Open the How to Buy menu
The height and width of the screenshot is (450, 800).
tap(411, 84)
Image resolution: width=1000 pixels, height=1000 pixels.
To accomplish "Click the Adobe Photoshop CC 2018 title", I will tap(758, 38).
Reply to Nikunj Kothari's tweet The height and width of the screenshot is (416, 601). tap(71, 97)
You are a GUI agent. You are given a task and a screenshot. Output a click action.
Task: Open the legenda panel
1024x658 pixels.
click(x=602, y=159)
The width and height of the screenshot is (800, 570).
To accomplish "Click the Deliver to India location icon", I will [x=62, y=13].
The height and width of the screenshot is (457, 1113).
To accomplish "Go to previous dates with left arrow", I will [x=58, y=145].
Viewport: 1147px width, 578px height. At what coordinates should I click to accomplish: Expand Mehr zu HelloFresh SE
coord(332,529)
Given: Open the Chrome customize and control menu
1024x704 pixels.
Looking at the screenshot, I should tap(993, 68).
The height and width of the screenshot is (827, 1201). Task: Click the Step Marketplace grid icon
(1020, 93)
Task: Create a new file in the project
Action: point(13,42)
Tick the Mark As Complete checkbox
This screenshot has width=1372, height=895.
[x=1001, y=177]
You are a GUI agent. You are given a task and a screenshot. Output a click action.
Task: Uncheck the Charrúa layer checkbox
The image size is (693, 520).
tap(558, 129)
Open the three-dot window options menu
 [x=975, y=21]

============

From the listing above, select every line that contains the word "should", matching case exactly, and copy each of those lines.

**Response to this exercise:**
Viewport: 1147px width, 578px height. At what coordinates should I click to accomplish: Expand Mehr zu HelloFresh SE
Looking at the screenshot, I should tap(993, 68).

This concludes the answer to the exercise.